Kirby confirmed the Pentagon had been tracking a “high-altitude object” flying at 40,000 feet over Alaskan airspace for about a day – but underlined there is no information yet to discern whether it was of Chinese or even “corporate” origin. He stressed that President Biden ordered the downing after being advised by the Pentagon. 


“I can confirm that the Department of Defense was tracking a high altitude object over Alaska airspace in the last 24 hours. The object was flying at an altitude of 40,000 feet and posed a reasonable threat to the safety of civilian flight. Out of an abundance of caution and the recommendation of the Pentagon, President Biden ordered the military to down the object. And they did. And it came in inside our territorial waters,” Kirby said.

Kirby added that the “object” landed on frozen waters, and that “Fighter aircraft assigned to U.S. Northern Command took down the object within the last hour.”

The reporter followed up with a question about the Turkish earthquake, and Kirby did not volunteer further response to the “object” shot down over the Arctic Ocean until other correspondents, including Fox News’ Jacqui Heinrich, pressed further.

On “The Story,” media critic Joe Concha highlighted the way the news essentially slipped out in response to a reporter question, and that the administration through Kirby did not voluntarily announce .

“This object, we’re told, was shot down hours ago and the White House decided not to say anything about it,” Concha said. “John Kirby — that’s the lead – you get up to that podium and that should be your first announcement, and you should be proactive in giving that information to the press and not wait for a question to be asked by a reporter.” 


Concha called Kirby’s explanation of the downed craft “clear as mud” and argued that neither he nor Biden Press Secretary Karine Jean-Pierre would have broached the topic if it hadn’t been brought up.

Concha and several reporters in the briefing room highlighted the stark difference in responses to the Chinese surveillance dirigible and the “object” of unknown origin downed near Prudhoe Bay on Friday.

The Chinese spy balloon was allowed to float over areas housing sensitive military sites and wasn’t shot down until it reached South Carolina, while Friday’s craft was downed within hours of being recognized on military tracking systems.

“It is interesting, though, that we were told last week that that spy balloon that flew across the country couldn’t be shot down as it approached Alaska, our airspace or was over Alaska or Montana or other rural areas,” Concha said.

When asked a similar question by a reporter, Kirby cited the difference in size between the three-school-bus-sized Chinese craft and the unknown “object” being just the size of “a small car” – highlighting the difference in debris field range both would have.

Concha said that either way, there are a lot more questions than answers.

Additionally, Sen.

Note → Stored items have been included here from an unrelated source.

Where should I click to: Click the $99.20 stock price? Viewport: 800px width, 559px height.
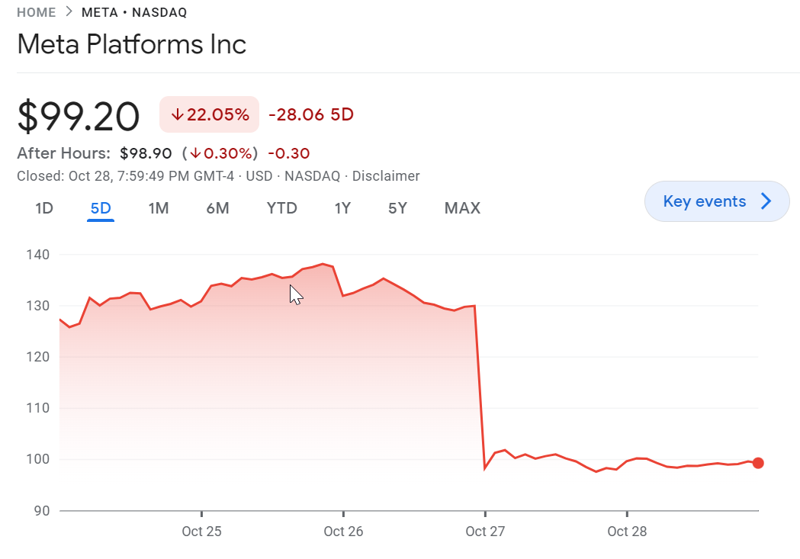[79, 117]
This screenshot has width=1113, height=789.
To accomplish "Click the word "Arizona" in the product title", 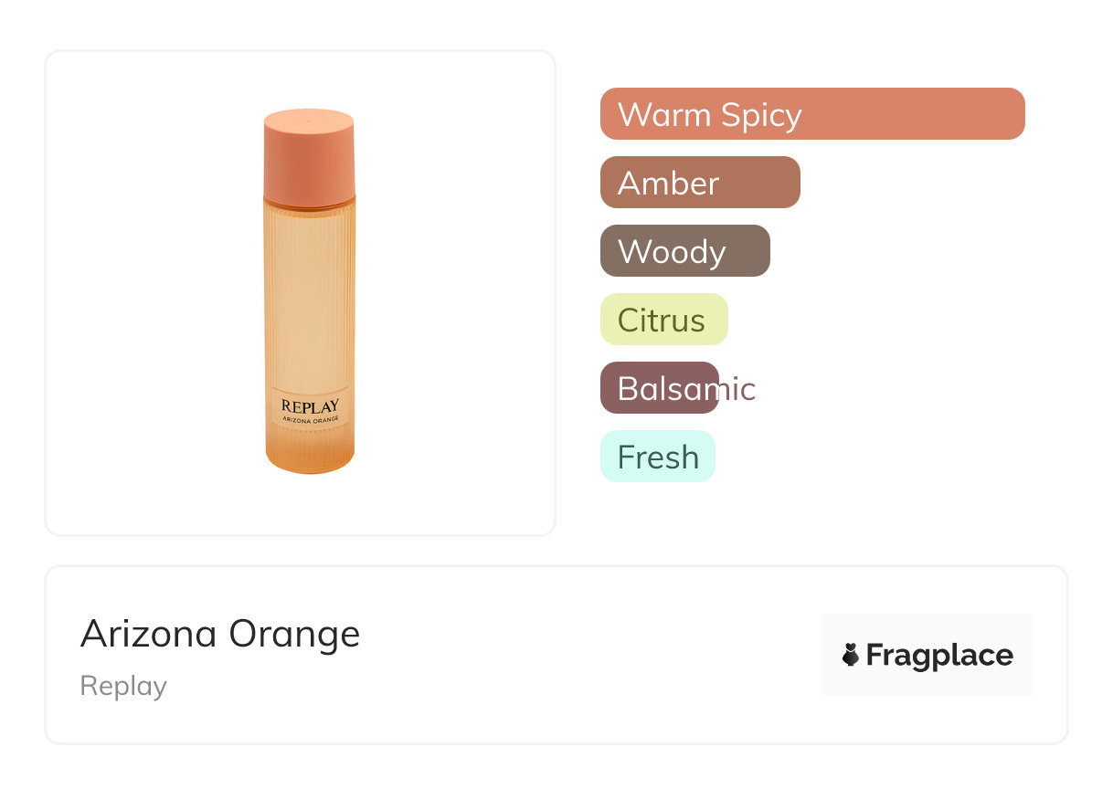I will click(150, 634).
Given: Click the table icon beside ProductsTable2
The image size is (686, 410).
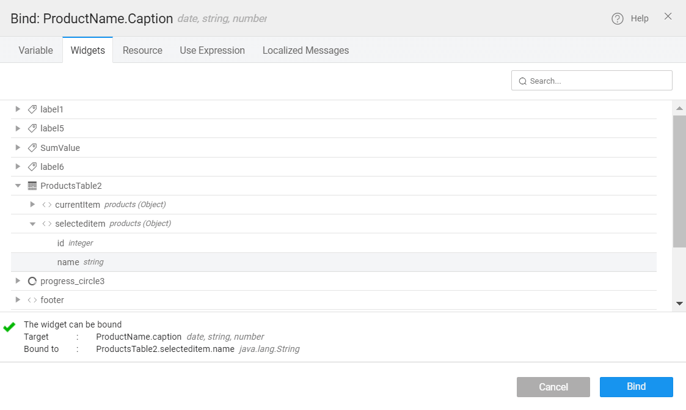Looking at the screenshot, I should click(32, 186).
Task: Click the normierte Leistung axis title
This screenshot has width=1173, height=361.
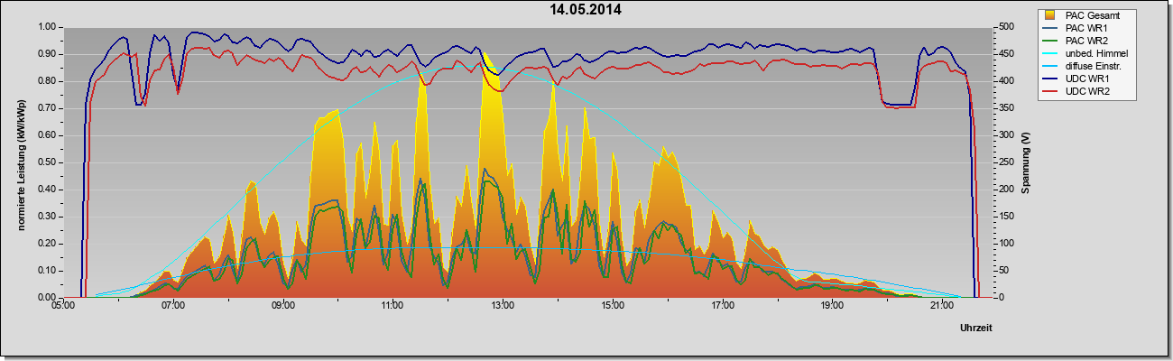Action: click(x=20, y=162)
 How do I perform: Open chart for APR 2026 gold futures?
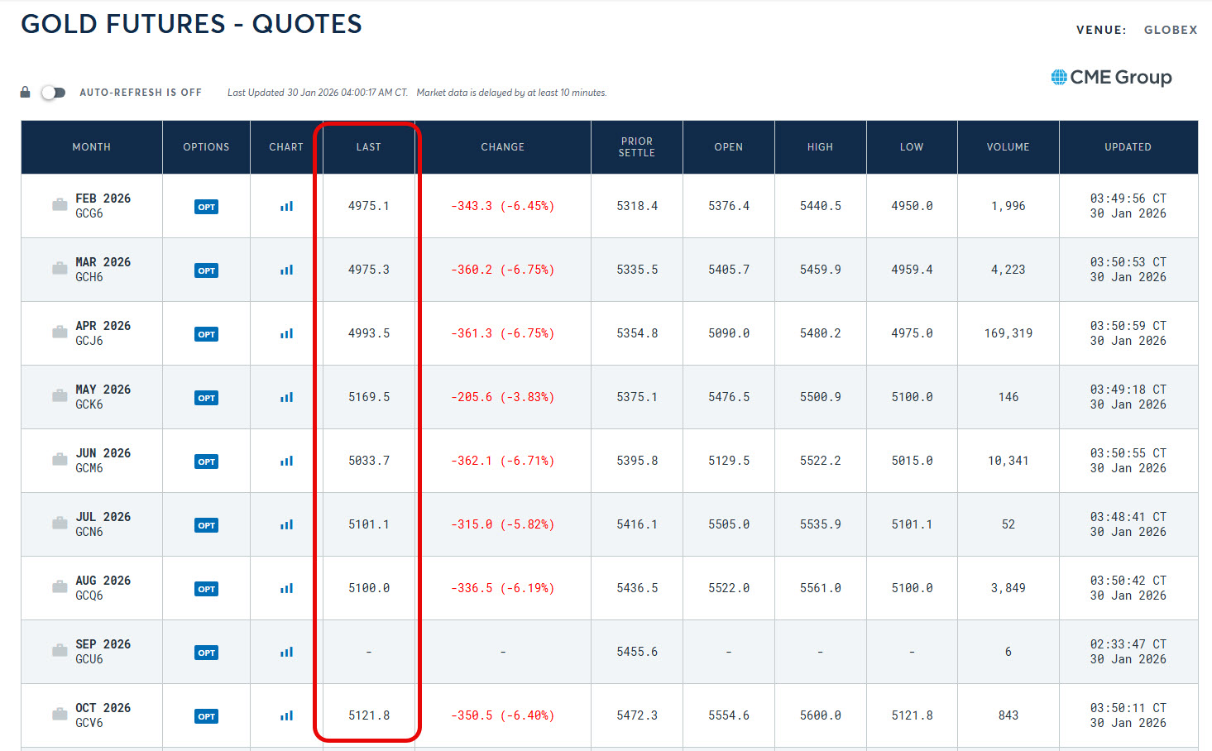286,334
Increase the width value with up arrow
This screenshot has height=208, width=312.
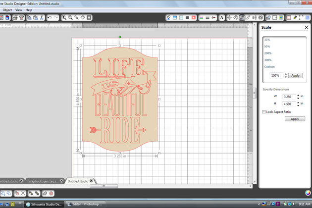click(298, 95)
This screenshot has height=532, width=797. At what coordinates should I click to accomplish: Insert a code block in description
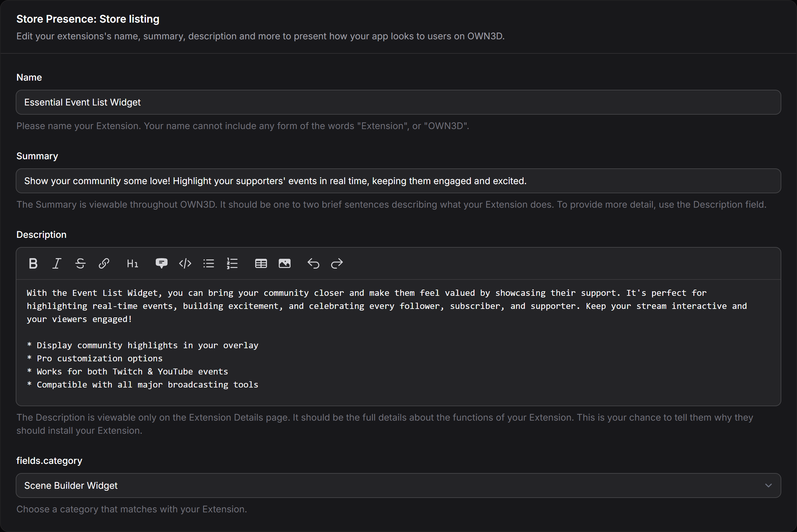(185, 263)
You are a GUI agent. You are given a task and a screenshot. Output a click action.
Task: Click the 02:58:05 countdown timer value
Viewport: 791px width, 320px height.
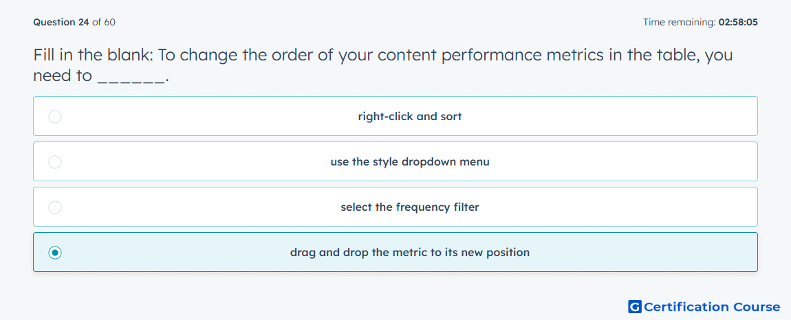737,22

Lisa Murkowski, R-Alaska, ripped the administration’s response to the first dirigible, suggesting the Last Frontier is not given the same deference as the Lower 48.


“No state should feel like they are more vulnerable than the rest… [Alaska] is standing as the first line of defense for the United States of America, when things are coming across from China or Russia,” she told reporters Thursday.

In a 2021 Fox News Digital interview, Alaska Republican Gov. Mike Dunleavy noted how key the state is to the whole of American national security:

“Alaska Army National Guard members provide operational control and security for the nation’s ground-based interceptors at Fort Greely in the Interior,” he said at the time, adding technology at Clear Space Force Base in Anderson can detect both ICBMs and submarine-launched missiles.